Exactly. I just wanted to ask if someone already tried and have any feedbacks. Will try it myself too. I am using mostly openbsd and it is more difficult to compile haiku on it. I might go linux in virtualbox though…
You don’t need to build Haiku, just install the current nightly, Clone the haikuporter and haikuports git repo, configure haikuporter, adjust the gcc recipe and let haikuporter build it for you.
Warning:
- GCC is a beast, you probably don’t want to build it in a vm.
- The GCC recipe is pretty complex.
to build gnat you need a basic version of an ada compiler to bootstrap it as some parts are written in ada. Therefore the easiest way to port it to haiku remains cross-compiling as gnat is already available on linux and bsds.
You are right, do not need to build Haiku, just gcc with ada enabled
To experiment with gcc based ada you can add “ada” to this line:
You’ll have to generate separate subpackage for ada files, to keep the main gcc package small. For reference look how gfortran and objc subpackages was made (it is in the same recipe).

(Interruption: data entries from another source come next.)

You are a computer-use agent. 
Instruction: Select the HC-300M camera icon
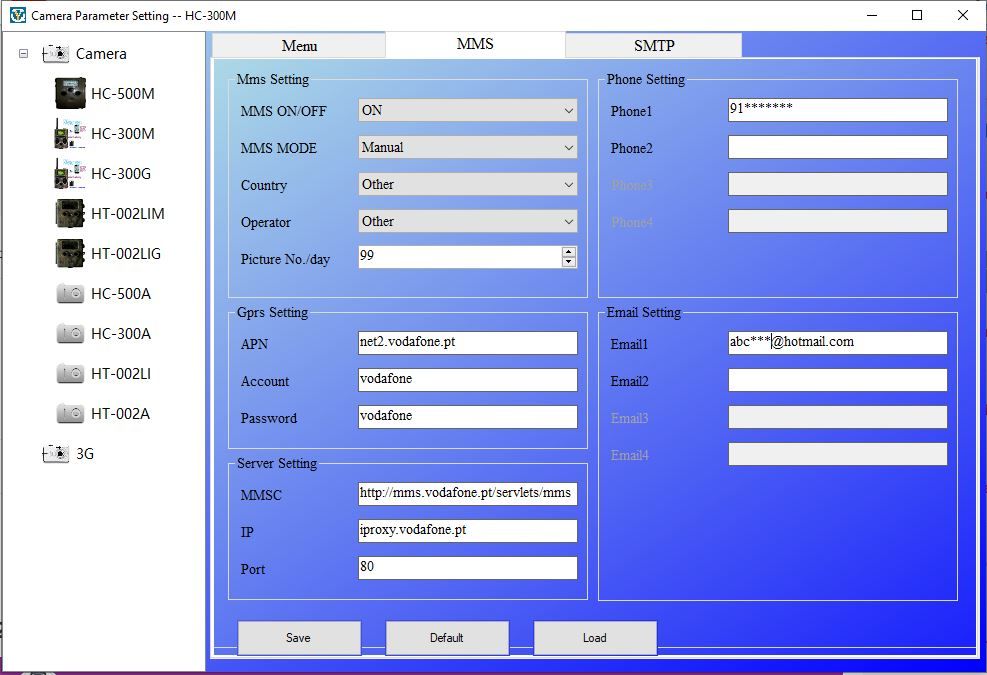70,134
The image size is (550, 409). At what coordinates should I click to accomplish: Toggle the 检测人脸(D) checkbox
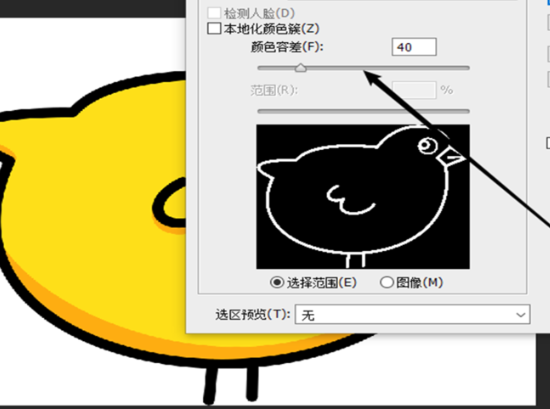pos(214,13)
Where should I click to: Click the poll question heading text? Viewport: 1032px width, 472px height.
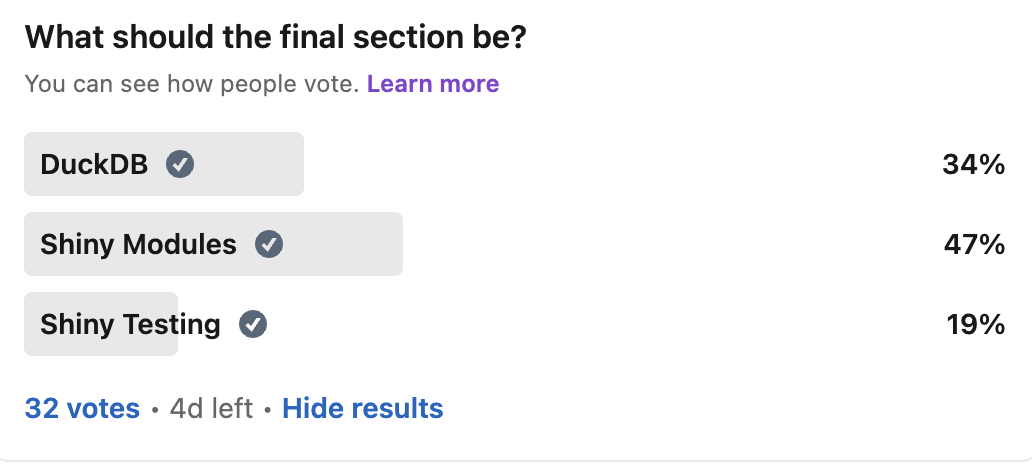click(x=276, y=38)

Then create a PR, so we can comment/merge it.
Ok, will try, but not very soon. Thanks for help
I am still reading documentation but I have a question. What about going the buildtools route? It would seem more direct. Then just adding ‘ada’ to “–enable-shared”?
Buildtools used to build Haiku on foreign system (or on 64 bit Haiku). It compiles a toolchain for a host system which targets Haiku. You however want a toolchain on Haiku host AFAIK, so if you want to have ADA compiler on Haiku then this is not the right way.
Just to be sure that we are on the same page. To build gnat (gcc based ada) we need to have a minimum version of Ada first. Therefore it is impossible to compile it directly under haiku for the moment (unless a subset of Ada is supported by I don’t know what).
“It compiles a toolchain for a host system which targets Haiku” : that’s what I want to do; I want to use a version of gcc on another platform which already has a support of ada and create directly a Haiku compiler which supports Ada. Then copy this version of Ada in Haiku.
That’s the chicken and egg issue…we need Ada to build Ada.
Oh, that was new for me.
The problem is the bootstrapping then, which will be a tough task to automatize for the buildbots…
I think your way could work in this case.
What we do usually in such case is have a package built from pre-existing binaries. Haskell, Rust and Pascal are made available this way.